Development of Spectral Archive of NMR Data
the Montelione lab is working to automate the process of NMR analysis.
Automated NMR analysis techniques will play an essential role in the field
of structural genomics. As a member of the Northeast Structural Genomics
Consortium the Montelione lab will be working to solve protein structures
for a representative of every protein family in the human genome.
As one can image a project of this magnitude will generate an enormous
amount of spectral data. The purpose of the SAND project is to design
and implement a database to store the labs spectral data.
The Spectral Archive of NMR Data (SAND) was developed using ORACLE 8i on a Linux 6.2 platform. The primary job of the database is to track NMR spectral files as well as related experimental data. One of the main concerns was whether the database was capable of holding the large amount of information it was anticipated to hold. Due to this concern it was decided to store spectral files within the file system. In order to organize the directory structure a dynamic directory creation system was implemented. SAND is unique in that it creates directories on the fly within the file system which correspond to the correct NMR file. The program then physically moves the file from directory it was uploaded to the corresponding directory which was just created. This allows users to access data either by querying the database or by simply searching through a logically created directory structure. The dynamic directory creation and file migration is coded in java servlets, Java Server Pages (JSP), PL/SQL, SQL, and PERL.

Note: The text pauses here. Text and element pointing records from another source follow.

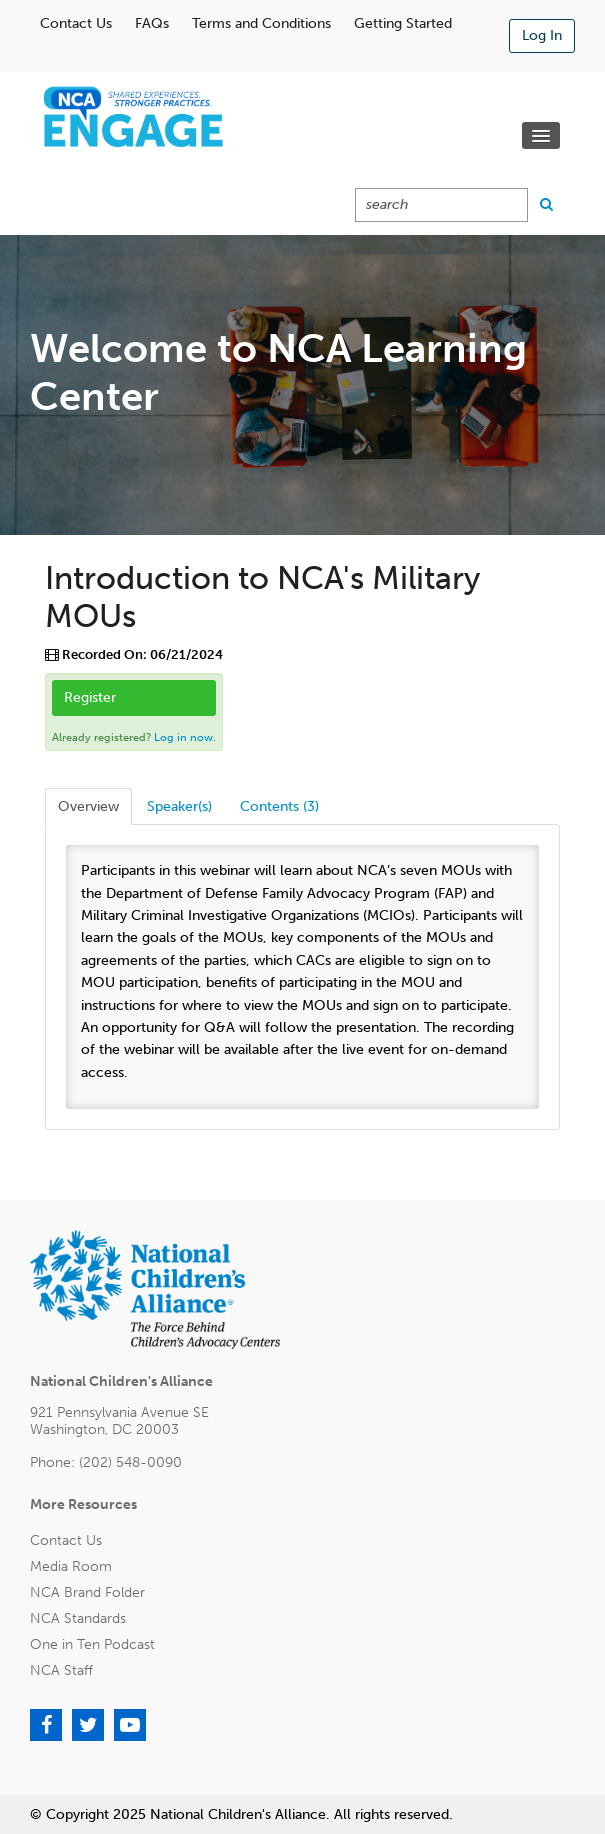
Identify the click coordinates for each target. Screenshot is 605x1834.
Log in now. (185, 737)
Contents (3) (279, 806)
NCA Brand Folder (87, 1592)
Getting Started (403, 23)
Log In (542, 35)
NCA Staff (61, 1670)
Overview (88, 806)
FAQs (152, 23)
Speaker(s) (179, 806)
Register (90, 697)
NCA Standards (78, 1618)
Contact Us (76, 23)
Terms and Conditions (261, 23)
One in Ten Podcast (92, 1644)
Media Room (71, 1566)
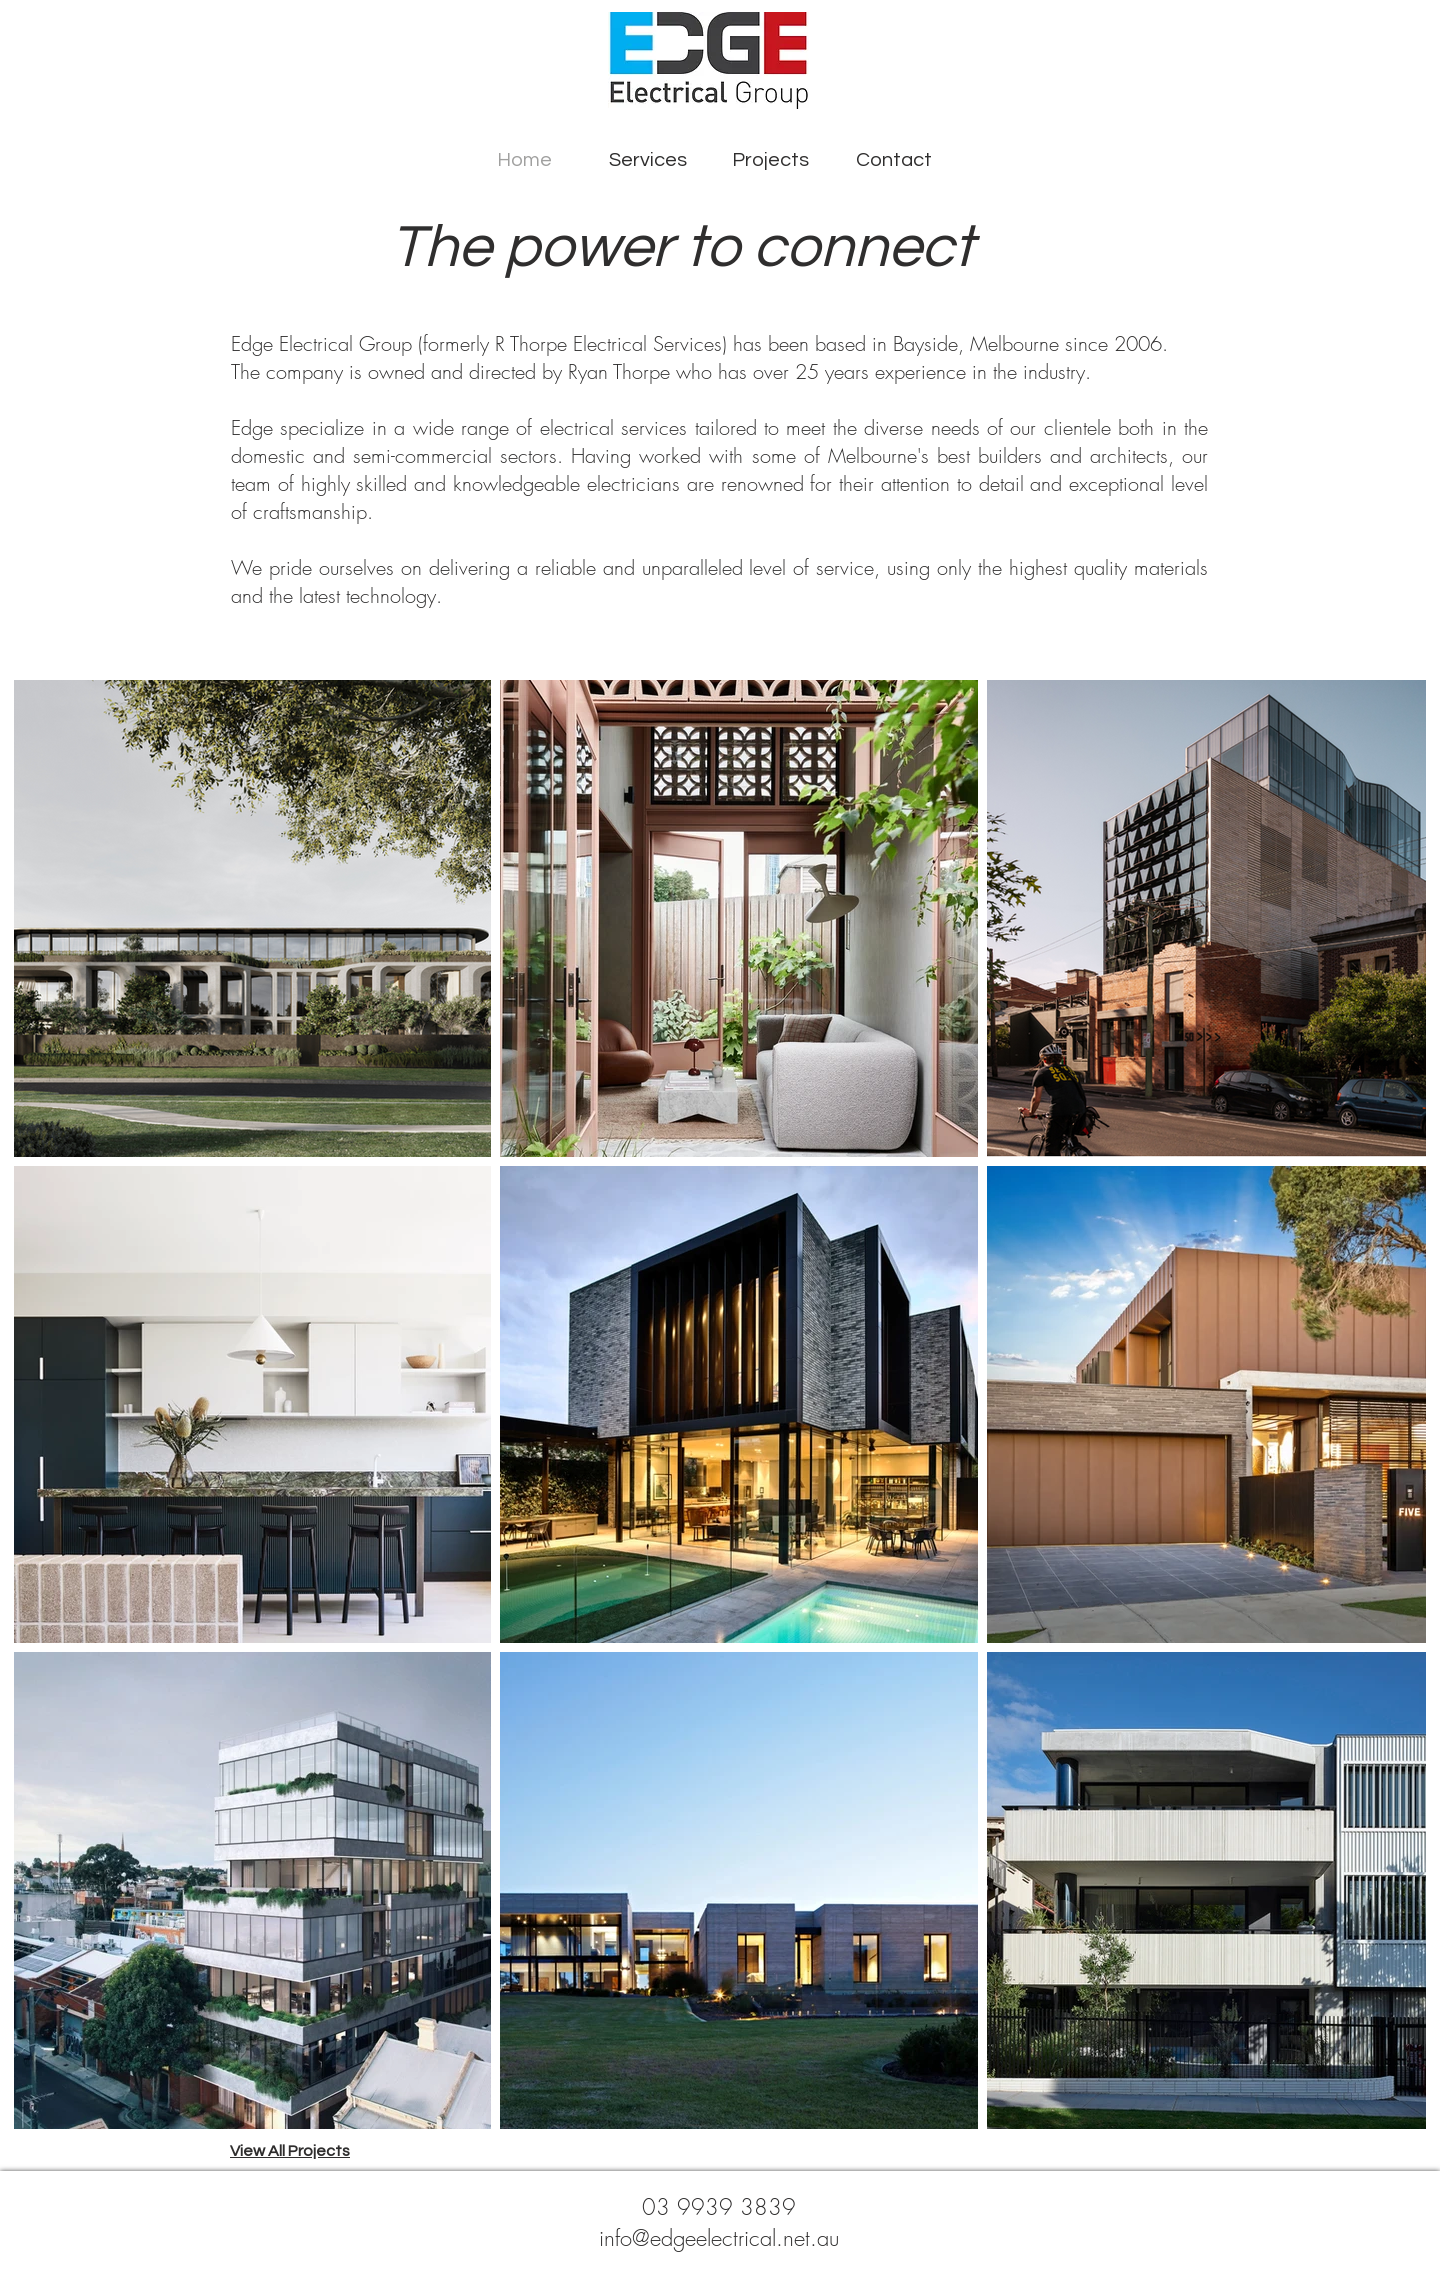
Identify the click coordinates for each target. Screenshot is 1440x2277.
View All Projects (290, 2151)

SAND features a fully web based user interface which can be accessed at SANDContents.html. To enter data the user simply enters a directory where their experimental data is stored. SAND is then smart enough to AutoFill most of the data entry fields and move the users experimental files to the appropriate directory. The interface allows one to enter new spectral data or query the database for existing datasets. Every table in the database is able to be queried and makes use of relational operators. For example, users can search for particular experiments conducted at specific temperatures.
Lastly, users can search the procpar variable values for the FIDs. The procpar file is parsed by a PERL program which makes use of the DBI module to connect to the database and insert procpar variables as well as their values. In order to call the PERL program from within ORACLE it is instantiated from a java program "wrapped" in PL/SQL which makes a LINUX system call.
Future directions of SAND include a multi-Autofill tool for inserting multiple experiments at once, A tool to repopulate the database from the directory structure, a tight security system, automated backup and recovery procedures, interfacing SAND with the labs reagents database and possibly providing functionality to store structures.